Description of problem: When using certificate based authentication with mod_ssl, FakeBasicAuth will ONLY use the subject DN of the certificate. In some cases this results in absolutely horrid usernames. SSLUserName should be honored when using FakeBasicAuth. Related upstream bug is http://issues.apache.org/bugzilla/show_bug.cgi?id=31418 Version-Release number of selected component (if applicable): 2.0.52-22 How reproducible: Always Steps to Reproduce: 1. Enable SSLVerifyClient in /etc/httpd/conf.d/ssl.conf 2. Enable FakeBasicAuth in SSLOptions in /etc/httpd/conf.d/ssl.conf 3. Set SSLUserName to SSL_CLIENT_S_DN_CN 4. Log in with certificate Actual results: Username is still Subject DN Expected results: Username = value set in SSLUserName Additional info: Username should be configurable to various fields in the certificate with FakeBasicAuth to make administration and integration easier.
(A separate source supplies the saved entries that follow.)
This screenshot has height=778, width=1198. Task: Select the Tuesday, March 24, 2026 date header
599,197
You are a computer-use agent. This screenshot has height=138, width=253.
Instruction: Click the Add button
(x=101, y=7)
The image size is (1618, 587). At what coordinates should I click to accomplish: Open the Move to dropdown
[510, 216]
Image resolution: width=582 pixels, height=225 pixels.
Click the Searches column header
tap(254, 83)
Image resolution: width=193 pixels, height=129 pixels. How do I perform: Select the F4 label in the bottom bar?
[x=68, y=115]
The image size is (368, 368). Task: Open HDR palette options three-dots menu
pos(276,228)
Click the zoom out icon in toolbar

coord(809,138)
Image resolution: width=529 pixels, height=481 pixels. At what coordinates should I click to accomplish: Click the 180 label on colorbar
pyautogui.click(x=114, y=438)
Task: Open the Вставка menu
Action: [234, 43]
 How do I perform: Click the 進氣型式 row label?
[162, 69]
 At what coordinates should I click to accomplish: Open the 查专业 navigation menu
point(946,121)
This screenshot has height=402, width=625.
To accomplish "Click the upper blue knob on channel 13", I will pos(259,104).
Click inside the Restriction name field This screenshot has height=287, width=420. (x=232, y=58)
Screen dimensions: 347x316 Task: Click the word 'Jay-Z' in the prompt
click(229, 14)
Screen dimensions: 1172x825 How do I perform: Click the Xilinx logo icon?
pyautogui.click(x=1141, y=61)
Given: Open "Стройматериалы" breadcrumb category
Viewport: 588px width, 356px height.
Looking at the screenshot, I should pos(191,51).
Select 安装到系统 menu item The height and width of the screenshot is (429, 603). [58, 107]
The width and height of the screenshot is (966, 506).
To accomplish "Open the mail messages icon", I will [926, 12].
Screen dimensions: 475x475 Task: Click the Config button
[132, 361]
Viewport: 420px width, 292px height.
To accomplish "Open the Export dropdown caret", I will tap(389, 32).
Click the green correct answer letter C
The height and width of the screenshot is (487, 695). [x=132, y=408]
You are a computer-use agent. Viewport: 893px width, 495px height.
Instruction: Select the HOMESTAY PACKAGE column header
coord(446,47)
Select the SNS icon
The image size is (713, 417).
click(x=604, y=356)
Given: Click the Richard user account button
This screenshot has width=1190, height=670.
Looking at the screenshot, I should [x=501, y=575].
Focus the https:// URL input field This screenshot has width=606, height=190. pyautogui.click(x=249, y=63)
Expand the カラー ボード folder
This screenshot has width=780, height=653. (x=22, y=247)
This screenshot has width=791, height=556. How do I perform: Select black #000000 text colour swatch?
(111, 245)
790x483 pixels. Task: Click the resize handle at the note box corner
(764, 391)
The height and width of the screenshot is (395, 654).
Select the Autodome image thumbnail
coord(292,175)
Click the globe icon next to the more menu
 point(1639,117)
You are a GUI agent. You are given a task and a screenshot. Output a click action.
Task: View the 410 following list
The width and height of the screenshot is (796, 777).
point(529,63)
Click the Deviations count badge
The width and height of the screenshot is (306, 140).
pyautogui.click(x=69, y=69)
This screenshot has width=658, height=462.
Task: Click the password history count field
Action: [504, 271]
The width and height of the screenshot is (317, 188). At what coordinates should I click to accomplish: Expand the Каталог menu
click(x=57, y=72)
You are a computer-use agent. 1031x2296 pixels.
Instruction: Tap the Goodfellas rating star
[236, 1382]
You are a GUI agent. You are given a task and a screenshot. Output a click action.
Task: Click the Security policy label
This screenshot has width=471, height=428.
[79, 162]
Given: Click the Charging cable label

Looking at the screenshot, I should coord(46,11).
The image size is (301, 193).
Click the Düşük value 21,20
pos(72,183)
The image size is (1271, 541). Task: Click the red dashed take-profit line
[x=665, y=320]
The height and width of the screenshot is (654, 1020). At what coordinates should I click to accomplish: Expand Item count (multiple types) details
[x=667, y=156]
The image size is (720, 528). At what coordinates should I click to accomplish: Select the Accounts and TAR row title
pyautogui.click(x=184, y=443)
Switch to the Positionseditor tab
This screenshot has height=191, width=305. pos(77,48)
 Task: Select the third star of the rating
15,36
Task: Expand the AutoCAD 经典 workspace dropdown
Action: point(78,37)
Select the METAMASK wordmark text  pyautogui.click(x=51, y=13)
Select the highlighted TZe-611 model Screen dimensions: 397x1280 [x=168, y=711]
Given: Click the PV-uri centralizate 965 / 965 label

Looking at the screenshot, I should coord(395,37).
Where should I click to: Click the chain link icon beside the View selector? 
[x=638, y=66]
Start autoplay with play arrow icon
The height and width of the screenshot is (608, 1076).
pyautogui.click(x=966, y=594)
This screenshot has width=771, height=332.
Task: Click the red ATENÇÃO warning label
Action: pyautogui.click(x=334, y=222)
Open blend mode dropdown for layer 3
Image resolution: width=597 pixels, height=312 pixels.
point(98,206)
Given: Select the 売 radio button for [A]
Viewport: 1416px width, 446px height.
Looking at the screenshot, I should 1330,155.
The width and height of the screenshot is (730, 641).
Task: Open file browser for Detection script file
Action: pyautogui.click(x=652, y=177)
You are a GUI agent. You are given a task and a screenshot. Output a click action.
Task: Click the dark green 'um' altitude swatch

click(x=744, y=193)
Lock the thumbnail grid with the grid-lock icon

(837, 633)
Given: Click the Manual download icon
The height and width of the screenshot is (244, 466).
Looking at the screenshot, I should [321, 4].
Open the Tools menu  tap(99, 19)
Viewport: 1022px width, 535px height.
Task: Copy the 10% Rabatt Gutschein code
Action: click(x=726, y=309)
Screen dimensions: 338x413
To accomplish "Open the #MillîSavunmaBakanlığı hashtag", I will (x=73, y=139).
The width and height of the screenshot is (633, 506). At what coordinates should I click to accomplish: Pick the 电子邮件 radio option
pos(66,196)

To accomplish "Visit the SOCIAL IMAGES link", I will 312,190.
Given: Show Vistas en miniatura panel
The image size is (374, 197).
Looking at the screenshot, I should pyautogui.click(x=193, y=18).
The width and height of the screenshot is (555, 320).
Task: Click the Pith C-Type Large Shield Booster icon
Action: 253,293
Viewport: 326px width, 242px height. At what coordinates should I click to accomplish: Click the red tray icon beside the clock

Created attachment 132237 [details] Patch adapted from upstream
The component this request has been filed against is not planned for inclusion in the next update. The decision is based on weighting the priority and number of requests for a component as well as the impact on the Red Hat Enterprise Linux user-base: other components are considered having higher priority and the number of changes we intend to include in update cycles is limited.
Product Management has reviewed and declined this request. You may appeal this decision by reopening this request.
This is for an ongoing HSPD-12 implementation, and is fairly important. This has been opened via paid support as well. If there's a technical reason with why this isn't being implemented, or it causes issues, but WONTFIX for a paid support sister issue for HSPD-12 compliance with no reason leaves a very bitter taste. This is a good patch that works with no interference to any user other than people using pki authentication, and for them it provides more options. I fail to see the problem here.
BZ is apparently not allowing me to re-open this ticket, even though I'm the original submitter. Consider it reopened please.